Hablar de emprendimiento es hablar de futuro. Y en ese futuro, Benicàssim Activa ha jugado —y sigue jugando— un papel relevante como herramienta municipal para acompañar a personas con ideas, talento y voluntad de crear actividad económica en nuestro municipio.
El programa impulsado por el Ayuntamiento de Benicàssim ha demostrado algo fundamental: existe inquietud emprendedora, existe talento local y existe una ciudadanía dispuesta a intentarlo. El elevado número de candidaturas en cada edición es la mejor prueba de ello. Sin embargo, precisamente porque el programa funciona y genera expectativas, ha llegado el momento de revisarlo para reforzarlo.

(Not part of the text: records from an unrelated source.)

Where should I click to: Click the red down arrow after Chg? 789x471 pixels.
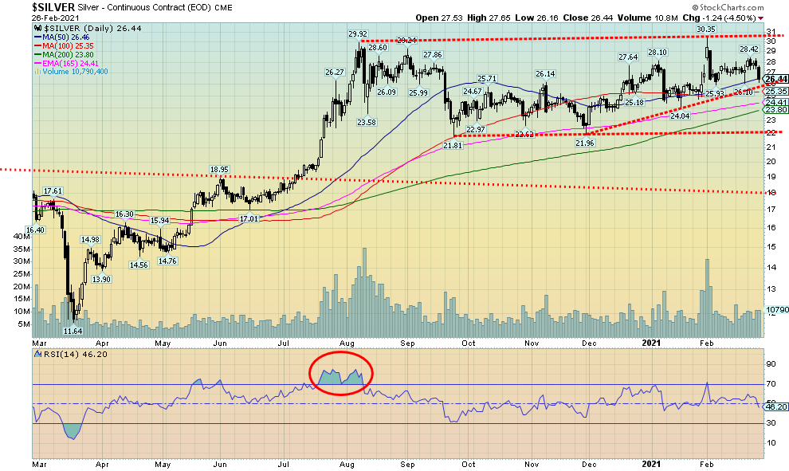(x=760, y=17)
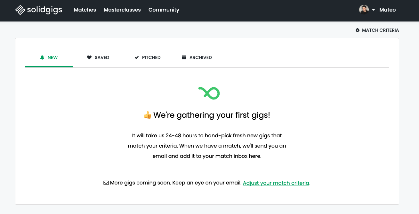Click the checkmark icon beside Pitched

coord(137,57)
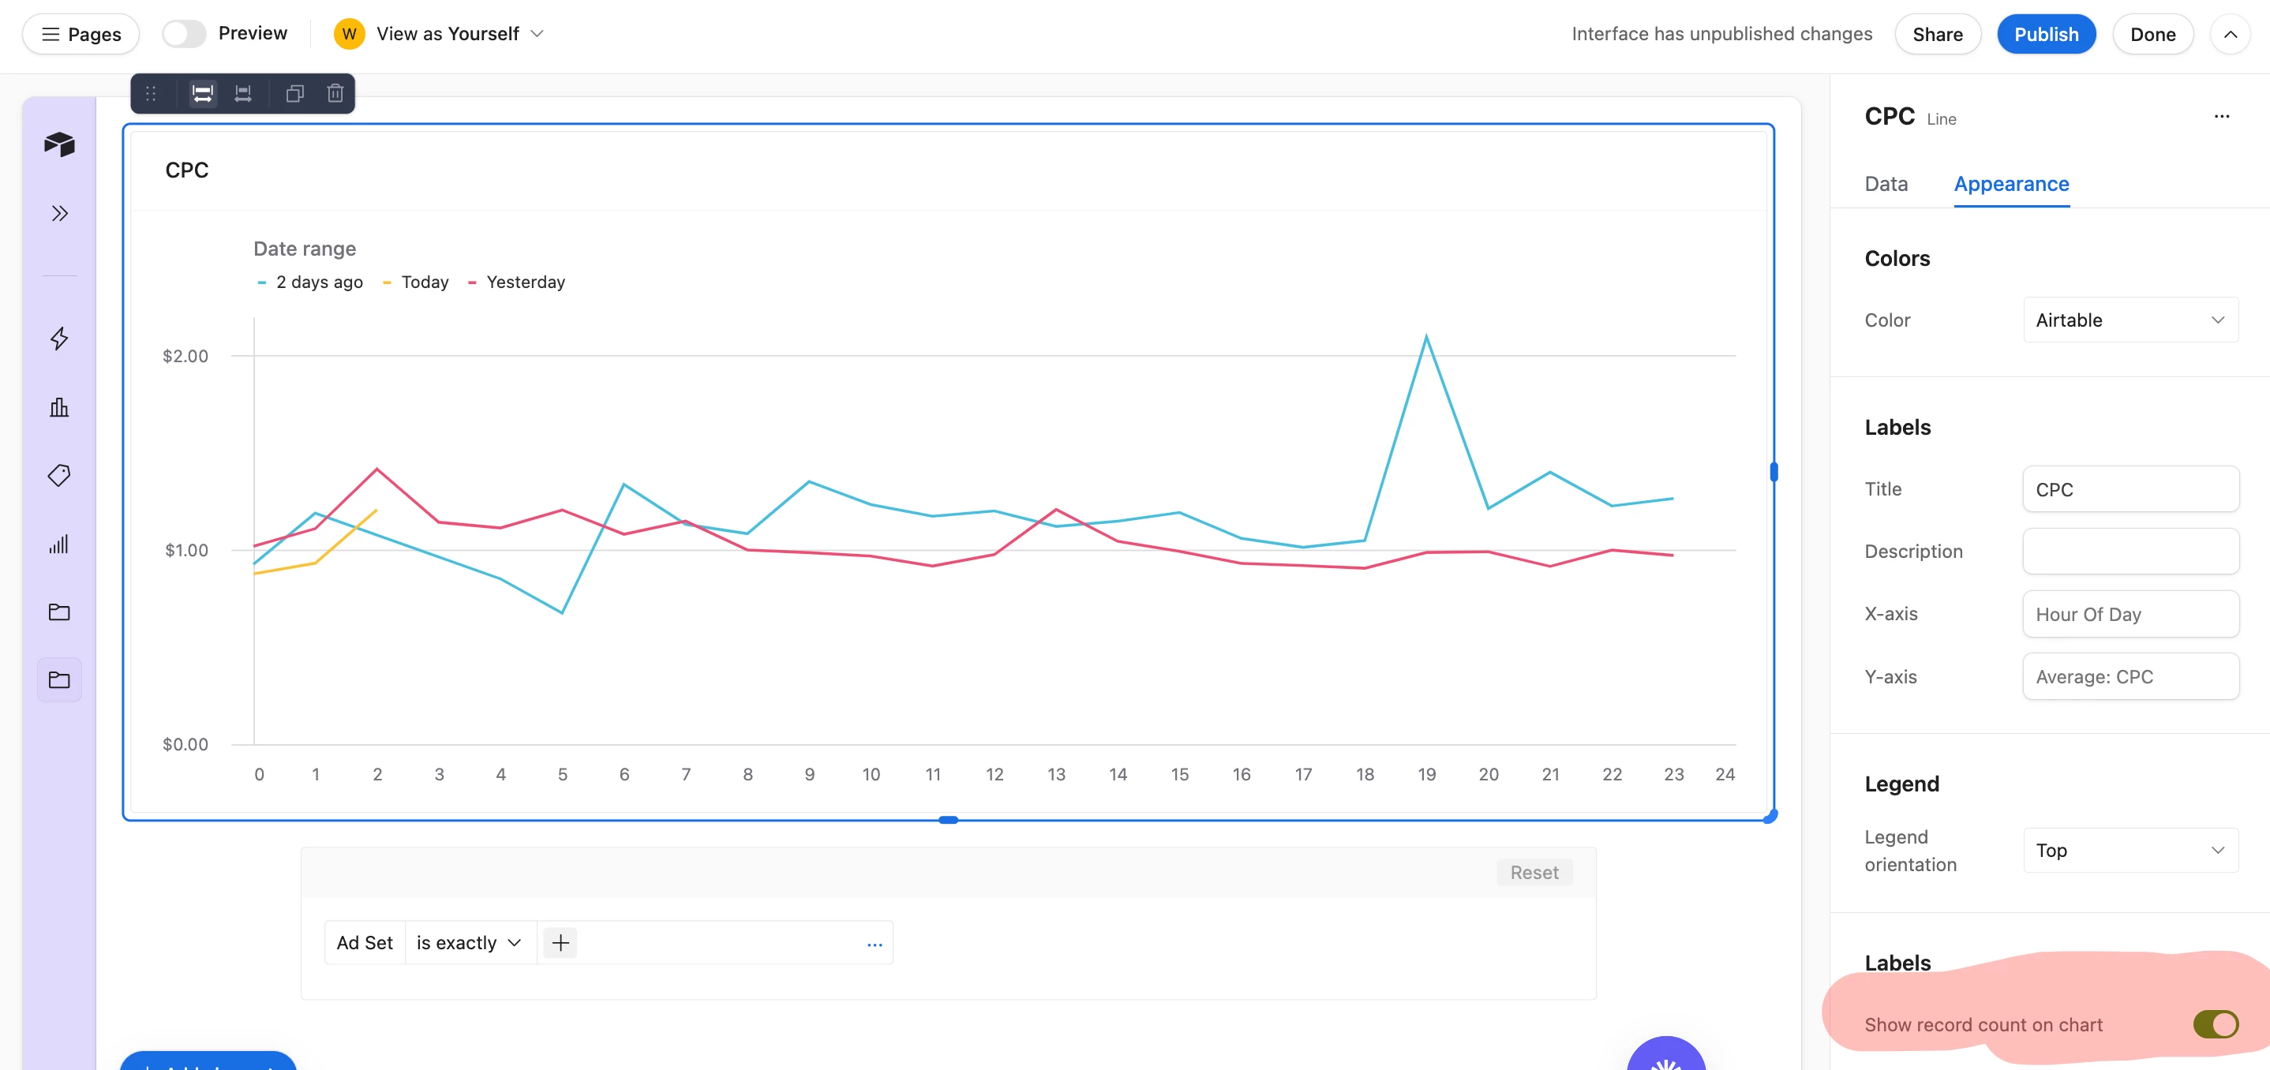Viewport: 2270px width, 1070px height.
Task: Open the price tag page in sidebar
Action: point(59,476)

Revisar no es cuestionar. Revisar es asumir que las políticas públicas, como la propia economía, evolucionan y deben adaptarse a nuevos contextos y desafíos. Y el contexto actual no es sencillo para quien decide emprender: inflación, incremento de costes, dificultad de acceso a financiación y una competencia cada vez mayor entre territorios por atraer y retener proyectos viables.

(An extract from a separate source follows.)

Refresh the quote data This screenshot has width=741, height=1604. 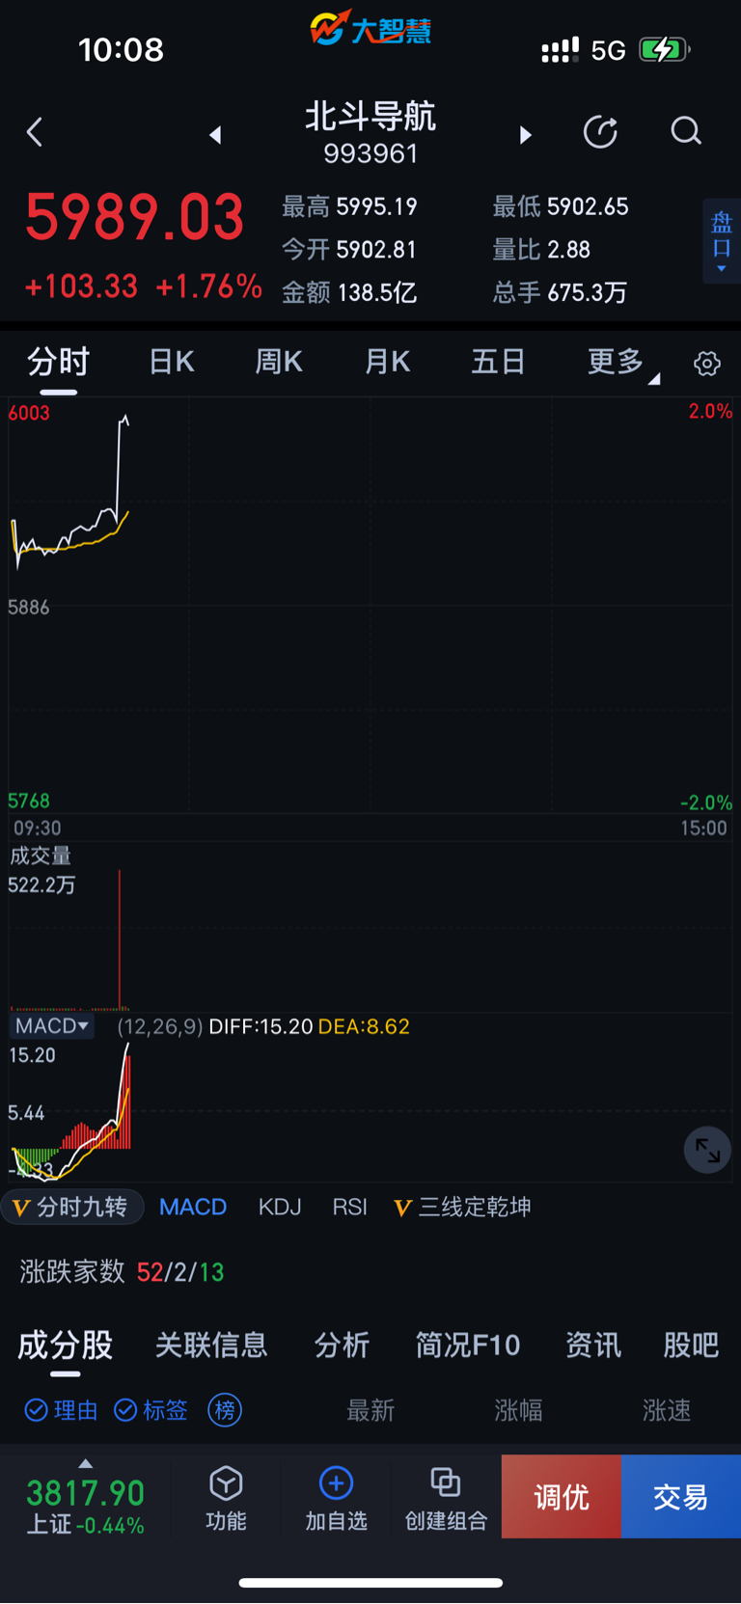click(x=600, y=131)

En este escenario, Benicàssim Activa presenta debilidades que conviene abordar con honestidad. El número reducido de proyectos apoyados por edición limita su impacto real en términos de empleo y dinamización económica. La ausencia de indicadores públicos claros dificulta evaluar con rigor cuánto cuesta el programa, qué resultados obtiene y qué retorno genera para el conjunto de la ciudadanía. Y la falta de un seguimiento estructurado a medio plazo impide saber cuántas de esas iniciativas sobreviven, crecen o acaban desapareciendo, y por qué.
A ello se suma una orientación excesivamente centrada en el autoempleo y la microempresa, legítima y necesaria, pero insuficiente si se aspira a construir un tejido económico más sólido y diversificado. Sin mecanismos claros de conexión con financiación externa o de apoyo a la escalabilidad, muchos proyectos quedan atrapados en un punto intermedio del que es difícil salir.
Junto a estas debilidades internas, existen amenazas externas evidentes. Otros municipios y administraciones están reforzando sus programas de emprendimiento con más recursos, más acompañamiento y más visibilidad. Si no se evoluciona, existe el riesgo de que los proyectos con mayor potencial busquen oportunidades fuera. Además, la estacionalidad económica y las limitaciones del mercado local hacen imprescindible ayudar a las empresas a mirar más allá del término municipal desde el primer momento.
Por todo ello, apostar por una revisión profunda y constructiva de Benicàssim Activa no solo es razonable, sino necesario. Una revisión que incorpore transparencia, evaluación, seguimiento y una mayor orientación a crecimiento y empleo. Que amplíe su alcance sin perder calidad. Que conecte el talento local con oportunidades reales de financiación y consolidación. Y que convierta el programa en una política pública sólida, evaluable y resistente a los vaivenes políticos.
Benicàssim tiene la oportunidad de consolidar un modelo propio de apoyo al emprendimiento: realista, honesto y eficaz. Un modelo que no se limite a acompañar ideas, sino que ayude a convertirlas en proyectos viables y duraderos. Porque mejorar lo que ya existe no es un síntoma de debilidad institucional, sino de madurez política.
Si Benicàssim Activa nació para impulsar el emprendimiento, ahora debe dar un paso más: impulsar empresas que perduren, crezcan y generen valor para el conjunto del municipio. Revisar para mejorar es, hoy más que nunca, la mejor forma de avanzar.